Researchers at the University of California, San Diego and UC Irvine have altered the DNA of mosquitoes using new CRISPR-Cas9 tech so the bugs themselves are resistant to the malaria parasite.
Last year, more than half a million people died from malaria. In a paper published yesterday in the Proceedings of the National Academy of Sciences (PNAS), the California scientists describe experimenting with Anopheles stephensi mosquitoes, which account for around 12% of malaria transmission in India.
The scientists used a recently discovered tool called CRISPR (clustered regularly interspersed short palindromic repeats)-Cas9, which uses a short RNA sequence to guide an endonuclease to modify a genome, inserting and replacing DNA.
Using this technique, the team introduced an anti-malaria gene into the mosquitoes’ DNA, targeting two proteins produced during the infectious stage of the human malarial parasite Plasmodium falciparum. These are spread through “a highly specific gene conversion event with an efficiency greater than 98% in the germline of male and female mosquitoes,” explained the authors. “The genetic payload, a 17-kilobase construct, is triggered upon blood feeding by targeted mosquitoes.”

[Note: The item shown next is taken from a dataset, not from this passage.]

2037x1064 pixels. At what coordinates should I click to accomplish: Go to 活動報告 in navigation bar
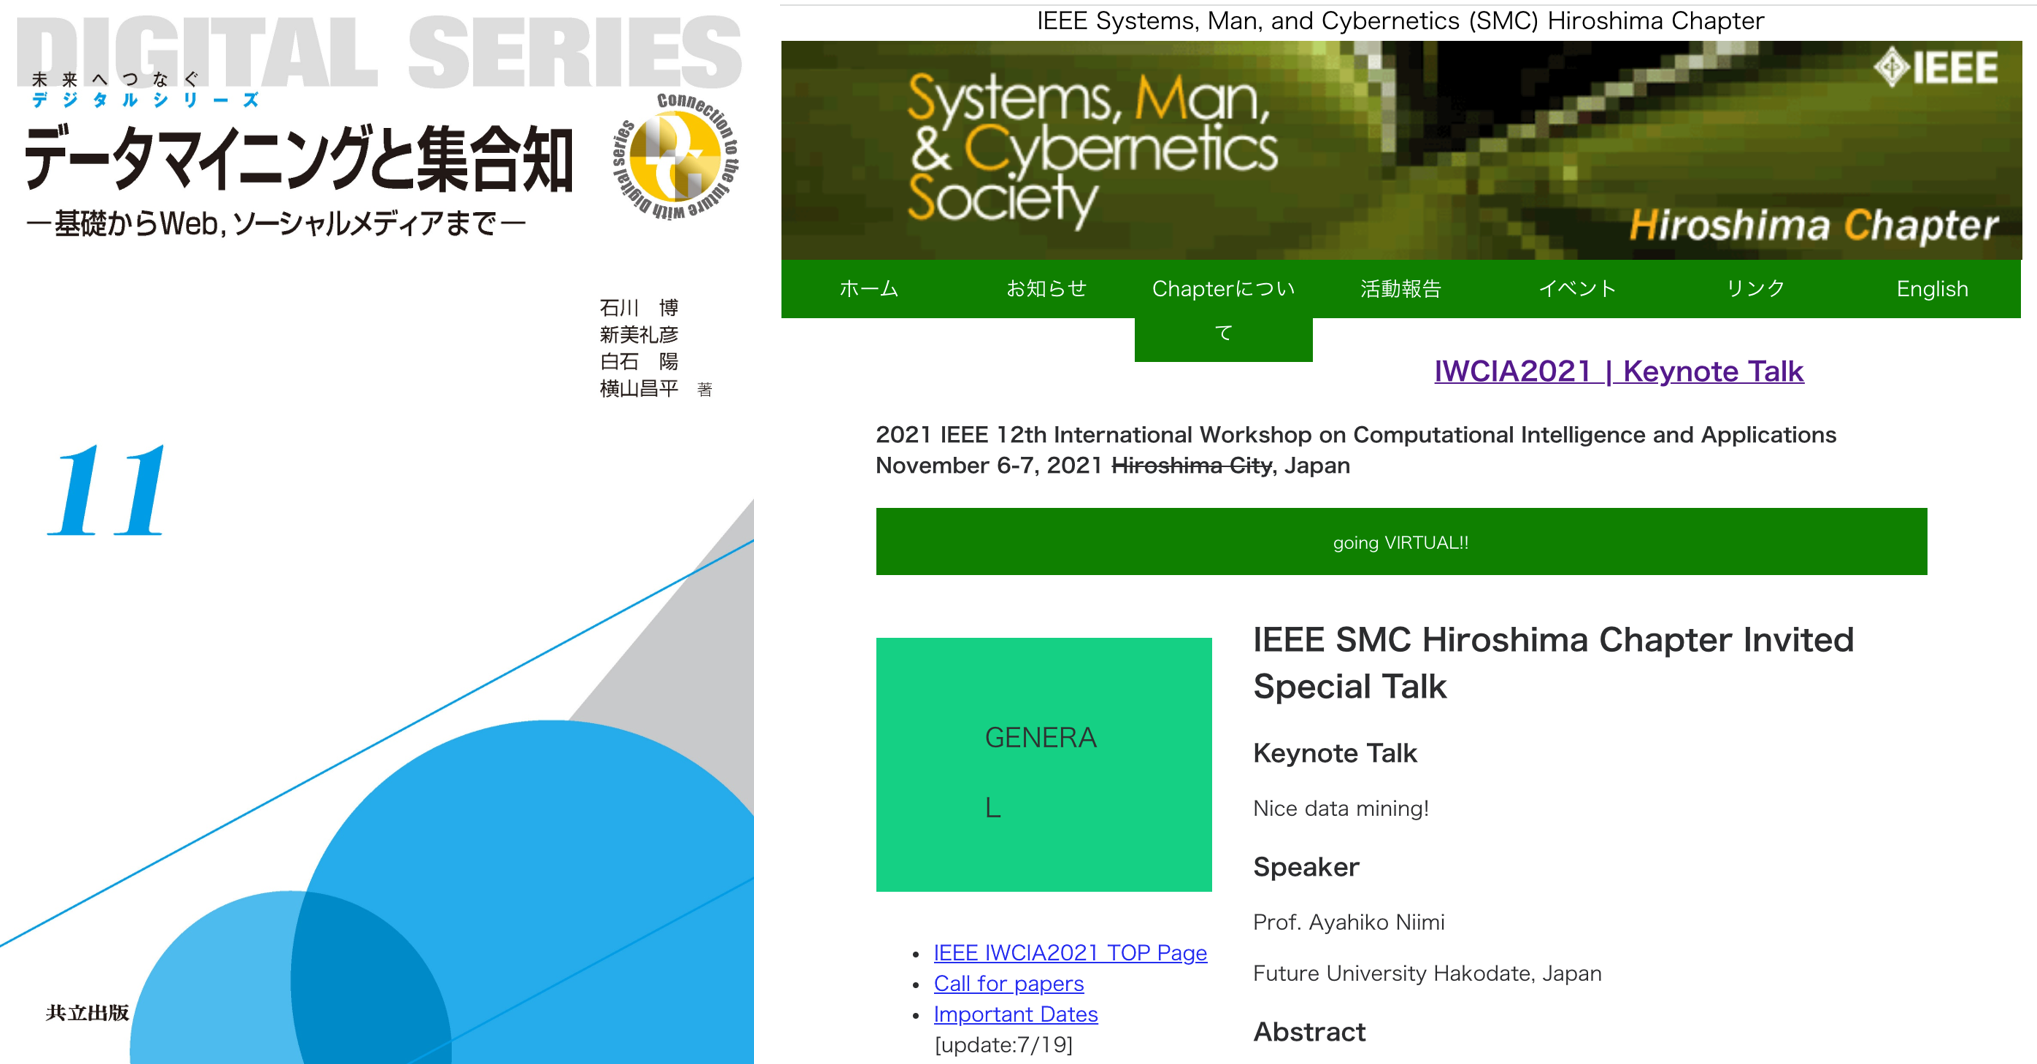pos(1400,289)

The genetic changes were transmitted to the mosquitoes’ offspring, suggesting the anti-malarial breed could spread naturally if the altered insects were released into the population.
Altering mosquito genes has been attempted at least as early as 1968, and this latest try shows a good rate of allelic conversion – where chunks of DNA are successfully replaced in a “gene conversion” event. The authors say their findings “justify a degree of optimism” about real-world applications but added that they need to study the stability of this “effector” gene in different mosquito strains and environmental conditions.
They also cautioned that scientists working in this field must “interact openly and freely with the potential end users.”
“With appropriate community acceptance and regulatory oversight of the gene drive in field settings, this approach might represent a powerful weapon in the growing anti-malaria arsenal,” said the scientists.